— start Passage provided —

Question from Patel's textbook... (1 Viewer)

[aud]

Page 10 -
y = x/(x+2)(x-1)

The graph's drawn, but two of the questions are:
Why is the RIGHT (TOP) branch approaching y = 1 from below?
Why is the LEFT (TOP) branch approaching y = 1 from above?

I get the second on, but not the first one... why does it cut through the asymptote?

 

[Giant Lobster]

oblique? i dont see any on that graph

i cant explain "why" but if u find the derivative, u will find 2 stationary points. one at x = 0, one at x = 4. the one at x = 4 is a minimum point, so obviously it must approach x-> infinite from the bottom.

 

[kimmeh]

its something to do with the limits.. my idiot froiend tok my 4 unit book full of curve sketching with all my notes i'll post the reason why when i find it. it has something to do with as x -> positive infinty , then y -> 1- (negative being under) .. not too sure

 

[turtle_2468]

see kimmeh...

It's to do with limits as x -> infinity.
y=(x^2)/(x^2-x+2)=1/(1+(1/x)-(2/x^2)) on dividing by the highest factor.

Now observe that 1/x-2/x^2 has roots 0,2. Also, from that it is less than 0 for x < -2 and > 0 for x > 2.

— end Passage provided —
— start Data shown —

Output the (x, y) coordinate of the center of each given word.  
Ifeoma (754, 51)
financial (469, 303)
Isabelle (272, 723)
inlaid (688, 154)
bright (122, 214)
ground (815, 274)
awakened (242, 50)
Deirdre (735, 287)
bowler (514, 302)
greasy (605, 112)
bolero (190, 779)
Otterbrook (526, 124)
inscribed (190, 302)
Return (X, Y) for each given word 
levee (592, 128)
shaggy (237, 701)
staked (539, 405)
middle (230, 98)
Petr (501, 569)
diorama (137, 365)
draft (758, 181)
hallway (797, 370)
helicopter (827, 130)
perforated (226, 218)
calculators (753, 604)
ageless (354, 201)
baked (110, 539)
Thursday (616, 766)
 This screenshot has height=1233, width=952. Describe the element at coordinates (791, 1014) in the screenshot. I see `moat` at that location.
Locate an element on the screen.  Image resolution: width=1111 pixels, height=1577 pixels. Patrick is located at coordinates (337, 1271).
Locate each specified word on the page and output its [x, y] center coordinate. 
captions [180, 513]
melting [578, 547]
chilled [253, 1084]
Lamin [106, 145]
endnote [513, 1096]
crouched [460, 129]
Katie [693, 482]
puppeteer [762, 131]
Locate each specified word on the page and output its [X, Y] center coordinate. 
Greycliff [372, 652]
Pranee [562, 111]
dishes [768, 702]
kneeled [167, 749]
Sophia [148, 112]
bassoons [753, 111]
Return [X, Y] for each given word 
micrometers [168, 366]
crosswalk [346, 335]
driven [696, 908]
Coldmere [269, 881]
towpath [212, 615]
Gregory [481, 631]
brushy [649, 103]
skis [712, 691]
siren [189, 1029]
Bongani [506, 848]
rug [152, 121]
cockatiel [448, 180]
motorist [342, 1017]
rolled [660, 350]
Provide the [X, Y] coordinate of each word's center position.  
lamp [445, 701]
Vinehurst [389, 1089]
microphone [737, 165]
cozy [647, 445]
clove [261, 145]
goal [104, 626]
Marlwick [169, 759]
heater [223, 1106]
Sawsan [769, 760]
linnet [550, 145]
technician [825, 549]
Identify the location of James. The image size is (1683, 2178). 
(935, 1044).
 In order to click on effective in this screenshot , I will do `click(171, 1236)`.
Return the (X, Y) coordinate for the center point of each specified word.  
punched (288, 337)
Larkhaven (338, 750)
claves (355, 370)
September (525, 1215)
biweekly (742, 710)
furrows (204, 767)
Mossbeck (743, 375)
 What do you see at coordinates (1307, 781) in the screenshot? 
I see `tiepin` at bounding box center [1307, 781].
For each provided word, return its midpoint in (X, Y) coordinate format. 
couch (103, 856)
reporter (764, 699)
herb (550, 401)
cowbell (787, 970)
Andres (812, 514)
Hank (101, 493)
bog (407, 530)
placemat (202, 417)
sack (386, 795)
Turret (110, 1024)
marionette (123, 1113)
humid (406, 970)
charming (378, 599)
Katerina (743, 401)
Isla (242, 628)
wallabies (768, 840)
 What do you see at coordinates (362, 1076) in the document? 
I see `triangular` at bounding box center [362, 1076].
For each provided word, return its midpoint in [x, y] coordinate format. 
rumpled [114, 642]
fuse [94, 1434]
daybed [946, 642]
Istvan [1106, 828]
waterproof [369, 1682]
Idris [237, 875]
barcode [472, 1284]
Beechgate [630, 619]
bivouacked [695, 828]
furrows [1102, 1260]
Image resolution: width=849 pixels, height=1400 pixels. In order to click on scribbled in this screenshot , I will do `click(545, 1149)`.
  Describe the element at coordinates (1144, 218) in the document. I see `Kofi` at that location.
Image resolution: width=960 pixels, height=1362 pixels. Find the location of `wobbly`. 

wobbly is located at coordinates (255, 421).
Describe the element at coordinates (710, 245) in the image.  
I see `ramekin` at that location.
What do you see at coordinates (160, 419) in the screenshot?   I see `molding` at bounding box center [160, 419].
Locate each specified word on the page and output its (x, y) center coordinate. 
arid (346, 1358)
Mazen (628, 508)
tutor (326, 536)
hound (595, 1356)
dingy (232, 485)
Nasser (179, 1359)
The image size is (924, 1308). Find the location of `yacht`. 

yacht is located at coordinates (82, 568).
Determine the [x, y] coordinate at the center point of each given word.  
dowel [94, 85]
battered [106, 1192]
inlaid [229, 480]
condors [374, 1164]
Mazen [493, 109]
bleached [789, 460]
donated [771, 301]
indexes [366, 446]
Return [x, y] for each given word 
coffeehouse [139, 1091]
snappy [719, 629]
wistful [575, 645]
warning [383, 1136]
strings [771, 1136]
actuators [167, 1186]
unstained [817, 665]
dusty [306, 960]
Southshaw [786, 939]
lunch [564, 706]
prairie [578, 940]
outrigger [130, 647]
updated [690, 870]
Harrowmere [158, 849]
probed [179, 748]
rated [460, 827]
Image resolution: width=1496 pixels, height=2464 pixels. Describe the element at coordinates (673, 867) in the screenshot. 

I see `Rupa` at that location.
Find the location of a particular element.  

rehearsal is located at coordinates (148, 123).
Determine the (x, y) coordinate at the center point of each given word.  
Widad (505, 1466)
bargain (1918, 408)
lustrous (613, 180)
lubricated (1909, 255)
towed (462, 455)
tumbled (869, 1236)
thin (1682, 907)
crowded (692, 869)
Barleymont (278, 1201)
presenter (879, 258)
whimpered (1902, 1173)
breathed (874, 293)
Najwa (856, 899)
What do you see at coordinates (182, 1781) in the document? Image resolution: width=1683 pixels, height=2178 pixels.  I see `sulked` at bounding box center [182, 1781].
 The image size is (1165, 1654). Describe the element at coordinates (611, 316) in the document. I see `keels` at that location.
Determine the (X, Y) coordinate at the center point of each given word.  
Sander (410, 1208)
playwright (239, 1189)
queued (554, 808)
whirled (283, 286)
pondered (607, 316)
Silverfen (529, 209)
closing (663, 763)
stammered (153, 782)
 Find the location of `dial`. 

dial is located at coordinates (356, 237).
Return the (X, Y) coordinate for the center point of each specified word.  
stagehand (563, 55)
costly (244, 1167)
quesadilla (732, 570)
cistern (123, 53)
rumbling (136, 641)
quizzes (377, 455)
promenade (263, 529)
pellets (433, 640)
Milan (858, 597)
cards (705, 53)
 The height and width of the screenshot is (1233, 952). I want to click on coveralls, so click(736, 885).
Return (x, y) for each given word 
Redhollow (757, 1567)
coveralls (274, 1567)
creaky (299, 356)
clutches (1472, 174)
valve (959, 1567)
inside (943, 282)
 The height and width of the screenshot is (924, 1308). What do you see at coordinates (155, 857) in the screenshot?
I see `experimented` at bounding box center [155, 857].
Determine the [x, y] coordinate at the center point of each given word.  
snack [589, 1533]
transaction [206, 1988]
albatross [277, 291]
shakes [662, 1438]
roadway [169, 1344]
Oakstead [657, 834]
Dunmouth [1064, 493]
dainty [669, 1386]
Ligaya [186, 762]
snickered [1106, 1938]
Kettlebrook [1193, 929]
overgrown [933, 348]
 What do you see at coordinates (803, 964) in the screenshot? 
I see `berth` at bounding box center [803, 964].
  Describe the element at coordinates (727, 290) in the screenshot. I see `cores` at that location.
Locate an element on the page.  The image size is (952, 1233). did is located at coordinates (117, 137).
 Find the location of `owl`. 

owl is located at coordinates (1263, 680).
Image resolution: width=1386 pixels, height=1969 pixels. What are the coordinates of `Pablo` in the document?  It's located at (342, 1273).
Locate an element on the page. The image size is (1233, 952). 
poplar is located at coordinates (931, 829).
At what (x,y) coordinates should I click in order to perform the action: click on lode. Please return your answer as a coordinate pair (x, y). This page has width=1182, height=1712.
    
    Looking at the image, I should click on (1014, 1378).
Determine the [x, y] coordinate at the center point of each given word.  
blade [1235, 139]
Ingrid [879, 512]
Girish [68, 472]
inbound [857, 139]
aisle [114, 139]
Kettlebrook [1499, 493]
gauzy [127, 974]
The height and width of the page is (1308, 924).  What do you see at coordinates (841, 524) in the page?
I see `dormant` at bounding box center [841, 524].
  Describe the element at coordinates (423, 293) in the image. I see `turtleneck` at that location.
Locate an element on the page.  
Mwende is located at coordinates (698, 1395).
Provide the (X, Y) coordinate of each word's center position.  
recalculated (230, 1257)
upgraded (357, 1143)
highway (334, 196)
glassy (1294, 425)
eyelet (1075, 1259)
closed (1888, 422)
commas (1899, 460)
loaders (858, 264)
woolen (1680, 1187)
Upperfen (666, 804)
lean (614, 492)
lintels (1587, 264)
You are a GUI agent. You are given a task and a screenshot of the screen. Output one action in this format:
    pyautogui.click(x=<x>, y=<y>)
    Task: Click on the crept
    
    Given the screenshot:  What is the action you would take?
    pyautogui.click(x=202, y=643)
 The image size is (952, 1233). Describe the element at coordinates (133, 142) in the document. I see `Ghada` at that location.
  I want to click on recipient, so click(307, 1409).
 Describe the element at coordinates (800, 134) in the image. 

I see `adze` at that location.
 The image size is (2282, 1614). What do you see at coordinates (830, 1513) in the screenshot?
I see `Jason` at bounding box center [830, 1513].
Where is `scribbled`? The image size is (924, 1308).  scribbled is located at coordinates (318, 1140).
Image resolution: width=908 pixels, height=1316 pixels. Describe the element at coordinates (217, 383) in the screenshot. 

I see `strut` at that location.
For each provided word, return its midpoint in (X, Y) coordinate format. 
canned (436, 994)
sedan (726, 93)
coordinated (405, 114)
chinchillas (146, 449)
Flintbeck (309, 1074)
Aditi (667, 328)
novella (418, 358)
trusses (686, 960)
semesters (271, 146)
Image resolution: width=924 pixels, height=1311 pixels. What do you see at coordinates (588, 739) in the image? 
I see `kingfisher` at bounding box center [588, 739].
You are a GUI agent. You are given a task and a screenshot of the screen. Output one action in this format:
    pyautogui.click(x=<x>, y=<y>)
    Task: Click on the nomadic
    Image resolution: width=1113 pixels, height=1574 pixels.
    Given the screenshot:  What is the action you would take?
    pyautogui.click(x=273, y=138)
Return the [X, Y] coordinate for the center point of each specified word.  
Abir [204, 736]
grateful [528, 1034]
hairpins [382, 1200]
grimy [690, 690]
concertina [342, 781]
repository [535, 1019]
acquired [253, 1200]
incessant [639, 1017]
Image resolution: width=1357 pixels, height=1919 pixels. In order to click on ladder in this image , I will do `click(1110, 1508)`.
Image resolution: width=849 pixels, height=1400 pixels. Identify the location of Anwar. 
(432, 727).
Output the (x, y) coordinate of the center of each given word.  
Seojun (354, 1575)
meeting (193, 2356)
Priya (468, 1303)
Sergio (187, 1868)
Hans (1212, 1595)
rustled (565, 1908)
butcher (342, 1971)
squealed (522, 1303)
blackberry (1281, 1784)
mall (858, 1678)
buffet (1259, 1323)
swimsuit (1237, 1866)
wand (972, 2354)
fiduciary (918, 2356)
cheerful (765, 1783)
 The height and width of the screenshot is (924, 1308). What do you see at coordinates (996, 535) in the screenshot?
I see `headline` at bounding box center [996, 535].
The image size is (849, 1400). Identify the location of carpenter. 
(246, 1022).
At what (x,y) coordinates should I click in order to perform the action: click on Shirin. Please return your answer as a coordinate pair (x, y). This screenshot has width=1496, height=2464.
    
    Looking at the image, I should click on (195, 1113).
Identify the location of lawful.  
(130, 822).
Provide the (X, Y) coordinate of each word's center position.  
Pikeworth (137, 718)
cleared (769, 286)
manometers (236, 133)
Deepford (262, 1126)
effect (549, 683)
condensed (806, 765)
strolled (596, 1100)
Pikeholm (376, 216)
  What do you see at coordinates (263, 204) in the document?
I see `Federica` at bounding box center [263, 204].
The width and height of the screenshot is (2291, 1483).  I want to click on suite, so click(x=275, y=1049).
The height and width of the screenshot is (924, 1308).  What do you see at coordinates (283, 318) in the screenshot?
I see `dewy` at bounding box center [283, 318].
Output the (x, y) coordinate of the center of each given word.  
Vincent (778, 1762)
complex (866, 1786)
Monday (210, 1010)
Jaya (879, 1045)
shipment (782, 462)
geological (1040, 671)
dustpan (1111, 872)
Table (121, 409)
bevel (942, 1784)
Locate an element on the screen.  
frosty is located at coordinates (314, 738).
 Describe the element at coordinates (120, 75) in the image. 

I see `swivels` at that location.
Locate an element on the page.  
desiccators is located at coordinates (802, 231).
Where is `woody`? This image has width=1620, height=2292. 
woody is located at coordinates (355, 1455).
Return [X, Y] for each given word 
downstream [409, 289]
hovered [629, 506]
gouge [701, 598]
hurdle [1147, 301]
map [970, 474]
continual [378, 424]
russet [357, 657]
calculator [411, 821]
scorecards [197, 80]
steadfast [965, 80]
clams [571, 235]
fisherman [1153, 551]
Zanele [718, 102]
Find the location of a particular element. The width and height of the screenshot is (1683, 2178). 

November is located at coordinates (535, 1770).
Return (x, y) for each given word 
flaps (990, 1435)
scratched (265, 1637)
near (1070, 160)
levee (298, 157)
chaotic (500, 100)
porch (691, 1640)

— end Data shown —

* Directives:
A. Could you reproduce the entries verbatim, starting with the first entry and going on through the line containing "claves (355, 370)", including both ends?
B. Can you continue the forum thread about why the curve's branches approach y = 1 from below or above, picking up right after its last sentence?

* Answers per task:
A.
Output the (x, y) coordinate of the center of each given word.  
Ifeoma (754, 51)
financial (469, 303)
Isabelle (272, 723)
inlaid (688, 154)
bright (122, 214)
ground (815, 274)
awakened (242, 50)
Deirdre (735, 287)
bowler (514, 302)
greasy (605, 112)
bolero (190, 779)
Otterbrook (526, 124)
inscribed (190, 302)
Return (X, Y) for each given word 
levee (592, 128)
shaggy (237, 701)
staked (539, 405)
middle (230, 98)
Petr (501, 569)
diorama (137, 365)
draft (758, 181)
hallway (797, 370)
helicopter (827, 130)
perforated (226, 218)
calculators (753, 604)
ageless (354, 201)
baked (110, 539)
Thursday (616, 766)
 This screenshot has height=1233, width=952. Describe the element at coordinates (791, 1014) in the screenshot. I see `moat` at that location.
Locate an element on the screen.  Image resolution: width=1111 pixels, height=1577 pixels. Patrick is located at coordinates (337, 1271).
Locate each specified word on the page and output its [x, y] center coordinate. 
captions [180, 513]
melting [578, 547]
chilled [253, 1084]
Lamin [106, 145]
endnote [513, 1096]
crouched [460, 129]
Katie [693, 482]
puppeteer [762, 131]
Locate each specified word on the page and output its [X, Y] center coordinate. 
Greycliff [372, 652]
Pranee [562, 111]
dishes [768, 702]
kneeled [167, 749]
Sophia [148, 112]
bassoons [753, 111]
Return [X, Y] for each given word 
micrometers [168, 366]
crosswalk [346, 335]
driven [696, 908]
Coldmere [269, 881]
towpath [212, 615]
Gregory [481, 631]
brushy [649, 103]
skis [712, 691]
siren [189, 1029]
Bongani [506, 848]
rug [152, 121]
cockatiel [448, 180]
motorist [342, 1017]
rolled [660, 350]
Provide the [X, Y] coordinate of each word's center position.  
lamp [445, 701]
Vinehurst [389, 1089]
microphone [737, 165]
cozy [647, 445]
clove [261, 145]
goal [104, 626]
Marlwick [169, 759]
heater [223, 1106]
Sawsan [769, 760]
linnet [550, 145]
technician [825, 549]
Identify the location of James. The image size is (1683, 2178). 
(935, 1044).
 In order to click on effective in this screenshot , I will do `click(171, 1236)`.
Return the (X, Y) coordinate for the center point of each specified word.  
punched (288, 337)
Larkhaven (338, 750)
claves (355, 370)

B.
As x goes to infinity, the 2/x^2 term becomes less important than 1/x (only dividing by a really big number once rather than twice). So as x -> pos inf, the denominator is larger than zero hence approaching from above
but as x -> neg inf, denom less than zero (as 1/x < 0) so approaching y=1 from below.

The reason it "cuts the asymptote" is that you're mixing terms Technically, an asymptote is just a line that the graph never cuts. So while the graph tends to that line on both sides it also crosses it...

For another one of these graphs that cut the line of the limit going to inifinity (y=1 in this case), think about sin(x)/x.

PS I think markers wouldn't really mind if you named it an asymptote... check with your teacher, I might even be wrong with the defn...